IoT for the connected car
Last week, US-based IoT platform company Jasper hosted a panel discussion on IoT’s role in the acceleration of connected car innovation across the ecosystem.
“Over a decade ago, the auto industry was one of the first to recognise that a manufacturer’s relationship with their customer doesn’t have to end with a product sale,” said Macario Namie, VP of Strategy for Jasper. “Introducing safety and security services enabled them to stay connected with customers long after they drove off the dealer’s lot.”
Now though, the car has become a hub that enables the delivery of a host of services – from in-vehicle WiFi to the location of electric vehicle charging stations to stolen vehicle recovery. And a prevailing view is that IoT isn’t really about “Things”, it’s about connected services.
“The connected car industry is a perfect example of how, with IoT, products become a means to a much bigger end,” said Namie. “By embedding connectivity into vehicles, companies can deliver an array of new services and experiences that enable them to provide greater value to the driver while introducing new revenue streams.”
However, consumer adoption of connected vehicles won’t be achieved by one major innovation or feature, and leveraging different platforms to create a frictionless driving experience could be the solution to mass-market acceptance.
“There is no one killer app; it’s the aggregation of everything. It’s not one thing; it’s all,” said Win Williams, VP IoT Solutions at AT&T, and one of the panelists. “That’s what makes it exciting. There’s a little bit of something for everybody.”

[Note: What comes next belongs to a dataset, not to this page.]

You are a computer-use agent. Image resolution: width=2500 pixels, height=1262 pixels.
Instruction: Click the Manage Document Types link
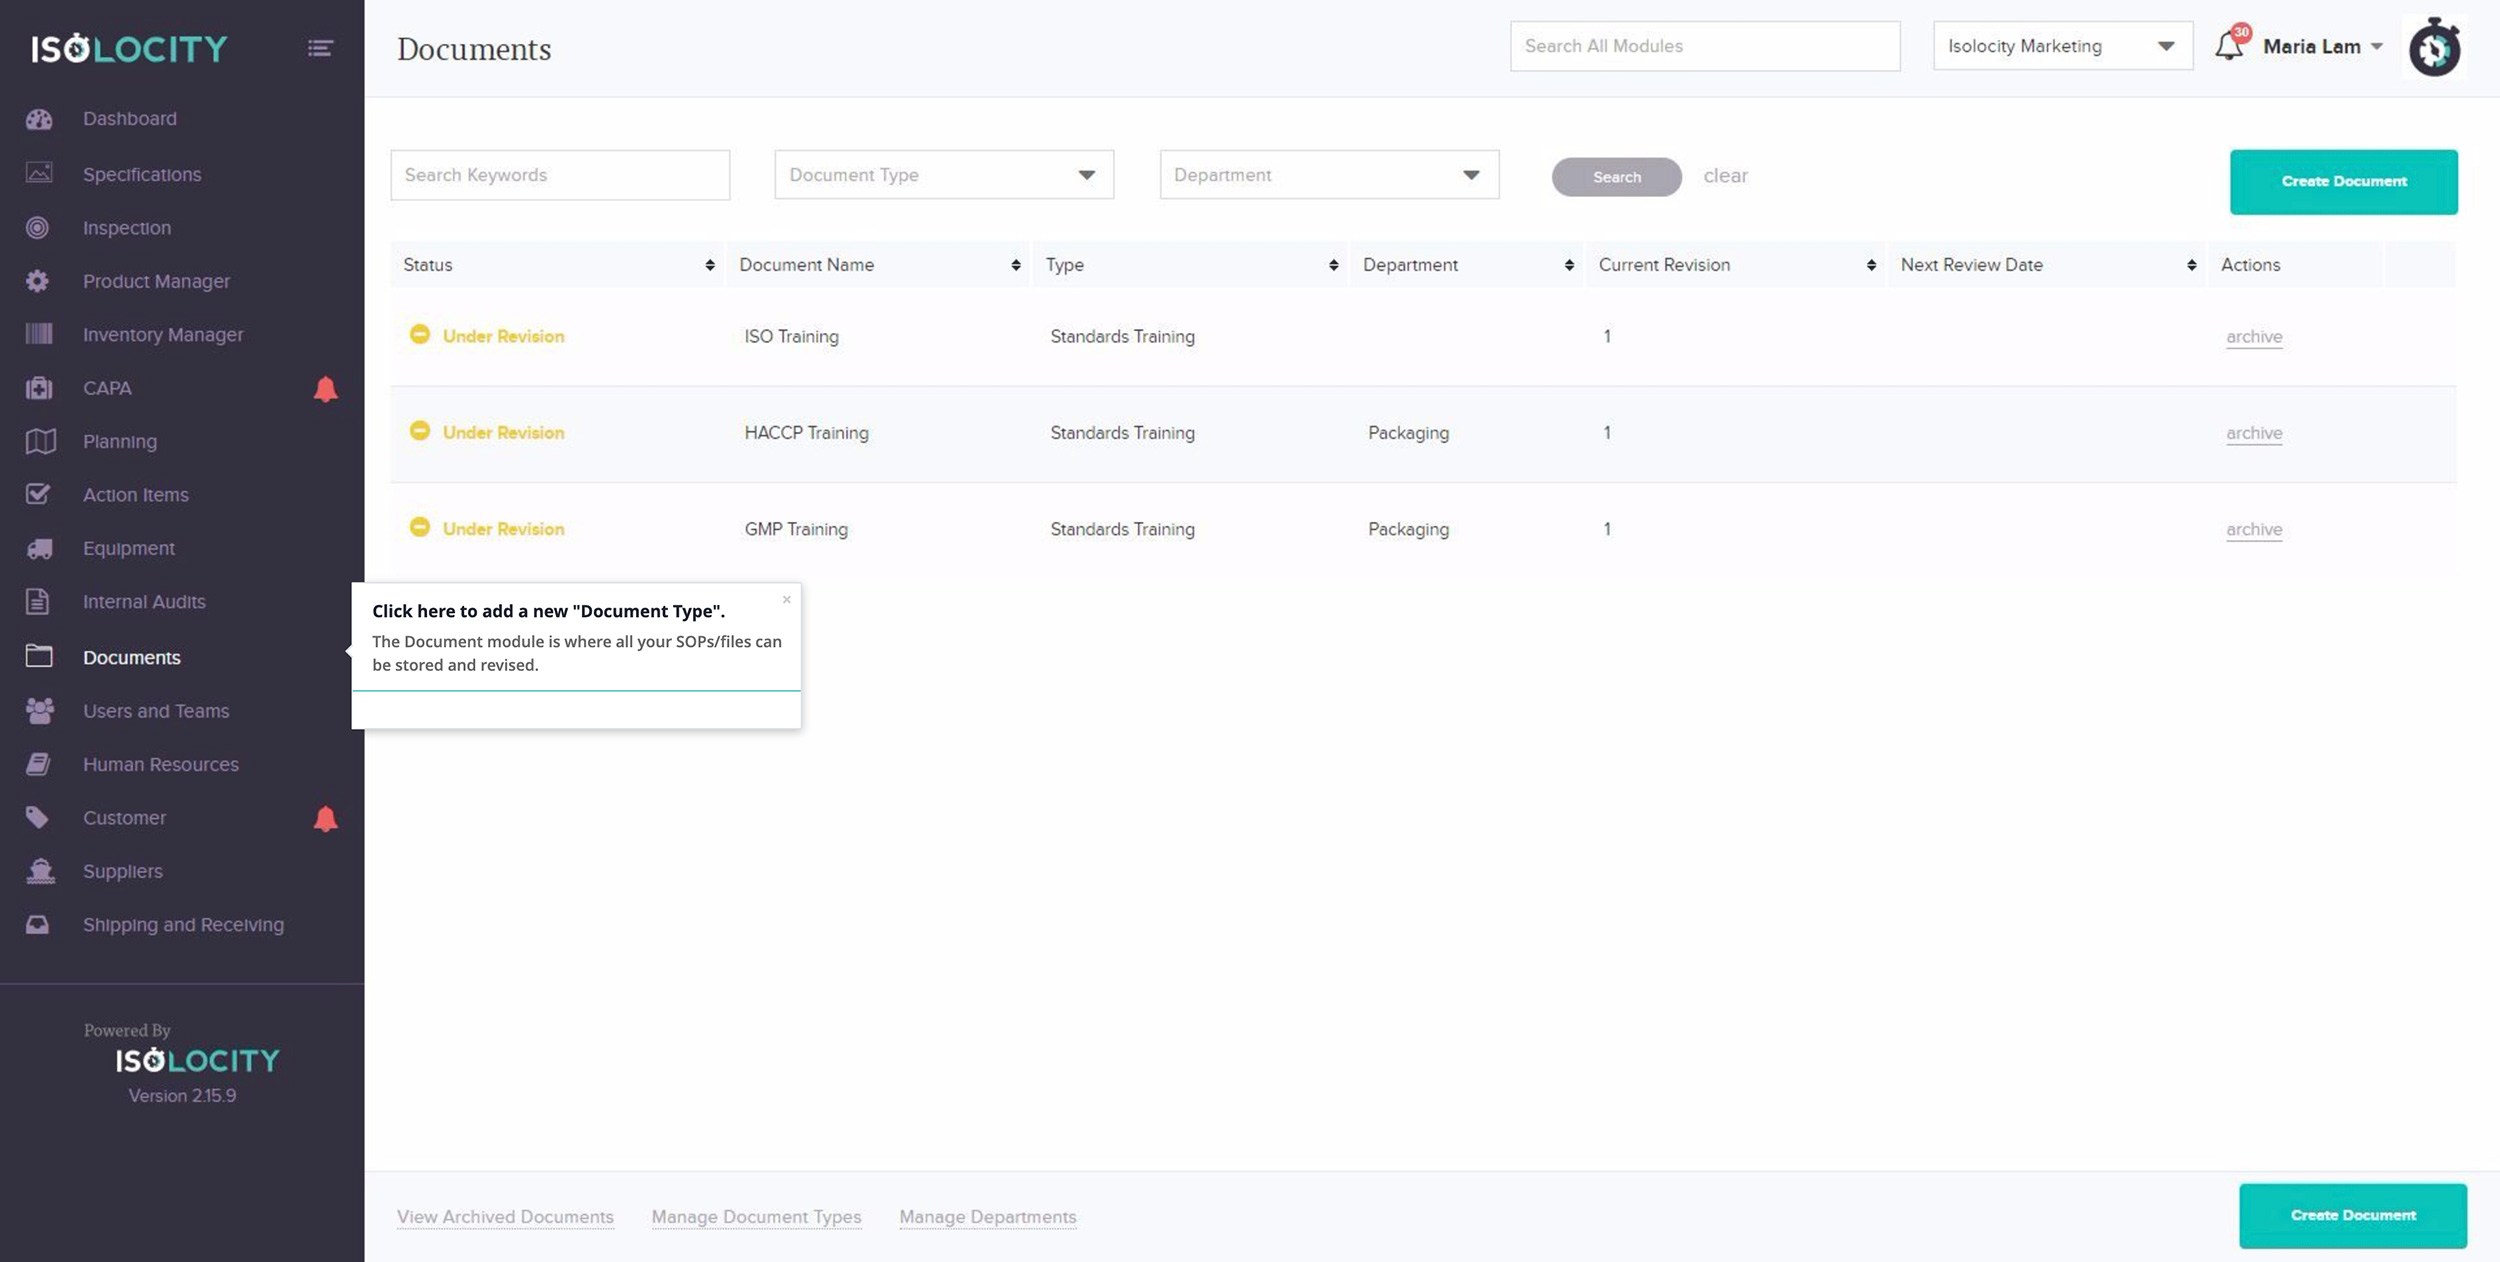pyautogui.click(x=756, y=1217)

“It’s all about personalization,” said Steve Schwinke, Director of Advanced Development and Concepts, Global Connected Customer Experience, GM. “When you get a new car, you want to make it your own. People’s love affairs with their cars harken back to the fifties and sixties when they spent time tuning up and customizing their vehicles. Now with connectivity and IoT, you can give your vehicle digital tune-ups, personalize it at will and make it your own.”

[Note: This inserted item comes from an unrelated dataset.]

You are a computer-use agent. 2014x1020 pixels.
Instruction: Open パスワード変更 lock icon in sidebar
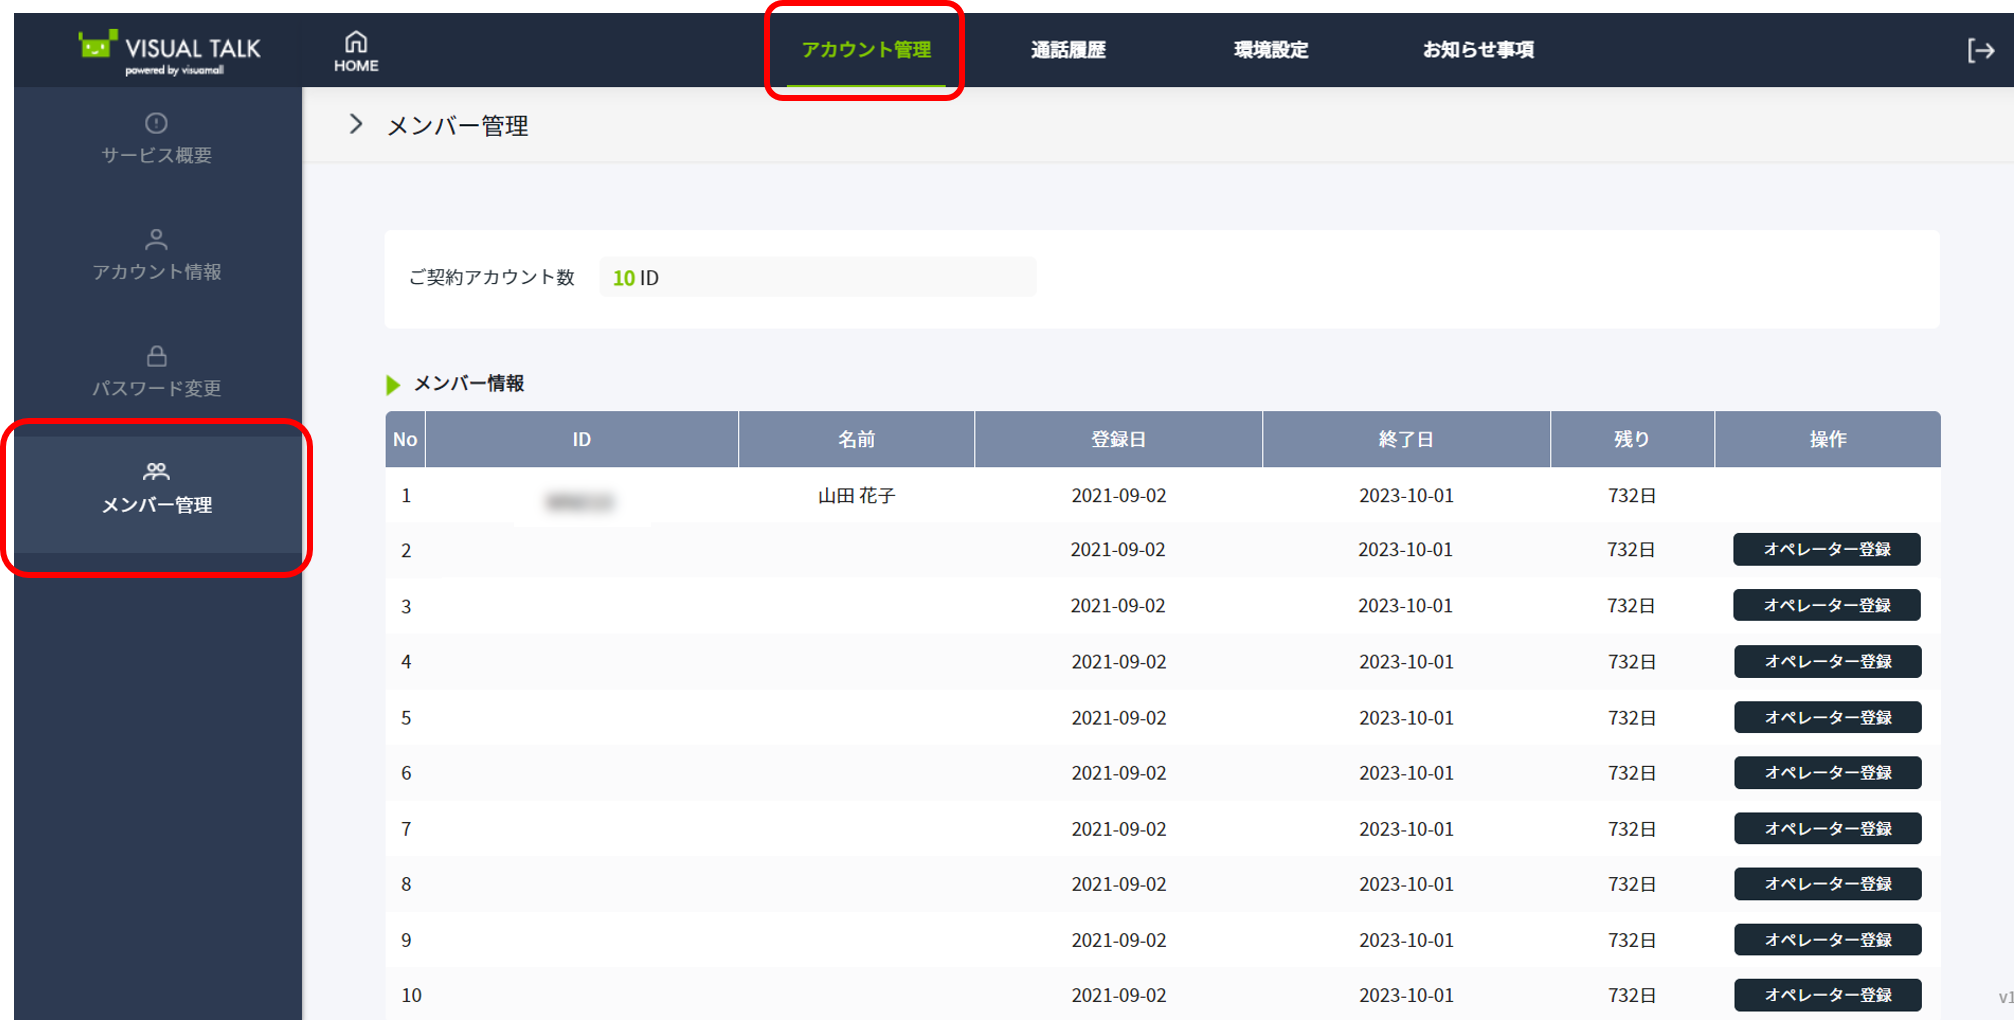point(156,356)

“Software is transforming the car in the same way it changed the phone; turning what was once a static experience into a personalized, smart and responsive one,” said Ajay Agrawal, CTO of ChargePoint.
Disruption is coming
But is it? Yes, software is transforming the in-car experience (whether for drivers or passengers), but where is the user interface? At the moment, it’s inside the car, or at least those cars newer models fully loaded with all the extras. But roll forward five years to when we will really start innovating and disrupting around the car and what then? Is it really going to be in the car? Or will the owner interface reside within the smartphone (or whatever the smartphone evolves into?)
And so we return to the two fundamentally different approaches of the automotive and ICT industries – they both want control. The car companies want to sell us smart cars, but the telecoms and internet companies want to sell us ever-smarter personal devices that can engage and interact with essential dumb equipment – from light bulbs to door locks and even to cars.
Imagine all those dumb cars out there, mass produced and inexpensive, that only really “wake up” when you connect them to your personal smartphone – when they receive all your personal settings and preferences, maps and routes, entertainment choices, etc. Most of us already use our smartphones for mapping and music, as well as communications, rather than use in-vehicle intelligence. It’s a very clear trend: the transportation sector is about to get seriously disrupted.